Pension-funding policy is a child of the bull market. Over the last 30 years, the amount of government pension-fund assets held in cash and (conservative) fixed-income investments has dropped, from around 80 percent to 25 percent.
Government portfolios pushed into riskier, higher-yield investments, such as stocks and hedge funds, as a way to keep benefits robust while minimizing the cost to employees and taxpayers. For a while, the strategy worked. At the peak of the dotcom bubble, many state and local pension funds were overfunded: assets on hand exceeded the amount of benefits promised, according to official government accounting standards.
But reliance on risky investments is not cost-free. Overfunding led many governments, most notoriously California, to increase benefits under the mistaken assumption that the good times would last forever. And, as a result of America’s two recent stock market collapses, states’ and cities’ pension expenditures rose from 2.3 percent to 4 percent of general revenues during 2002-2013. That gap represents nearly $50 billion in annual revenues that, instead of bolstering public safety, education and infrastructure, must go to backfilling pension obligations.
In a recent paper, I calculate that state and local workforces — which, in contrast to private workforces, have yet to return to their pre-recession peak — would now be about 200,000 larger had pension spending not risen relative to revenues since 2008, and would be 500,000 larger if they had not risen relative to revenues since 2002.
Many states and cities have learned to make do with fewer employees; but this is not a victory for efficiency. Taxpayers’ burdens are still high and, because of pension debt, the costs are largely for past services rendered: today, we are paying more and getting proportionately less in terms of services.
Pension expenditures have kept escalating during recent years of growth, too. Though 2015 was a decent year by most economic indicators, such as job growth, public pension-plan investments must return 7 percent to 8 percent to merely keep pace with funding schedules. In 2015, they didn’t — returns were mediocre — so, in 2016, budgetary appropriations are going up. In other words, public pension-funding policy needs the economy to have a great year, not simply a good one.
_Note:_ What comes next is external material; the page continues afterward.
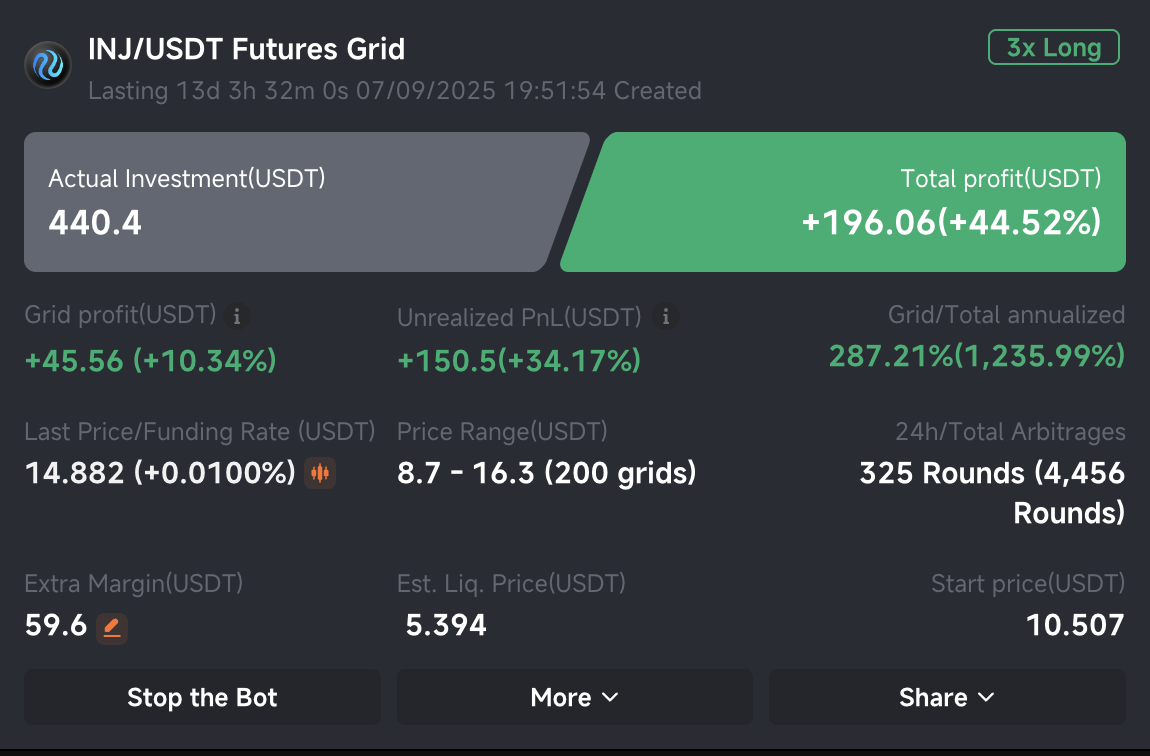
Task: Edit Extra Margin with pencil icon
Action: coord(112,628)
Unions and other defenders of the status quo correctly point out that, since the subprime-mortgage crisis, virtually every state has reduced benefits. One of the more curious features of public-pension management is that taxpayers’ bills have kept going up even while pensions have become less generous. This is because the recent wave of reforms mostly addressed benefits not yet earned and, in many cases, for employees not yet hired. Yet states’ and cities’ most immediate challenge is how to fund promises already made, not determining benefits for teachers who will retire in 40 years.
That localities like Atlantic City and departments such as the Chicago Public Schools are on the verge of insolvency at a time of economic expansion suggests that Detroit will not be the last American city to go bankrupt. When the next downturn hits, solvent governments will also see their pension costs spike to recoup investment losses.
No one likes volatility: not households, corporations or governments. But it is especially vexing for states and cities — which we rely on to provide services in bad times as well as good — to see pension spending balloon as revenues contract; indeed, demand for some services, such as the public safety net, rises when the stock market falls.
To minimize volatility to government budgets, minimize their exposure to the stock market. This is one reason why conservatives warn against relying on the income tax. It is also why the public is poorly served by current state and local governments’ pension-funding policy.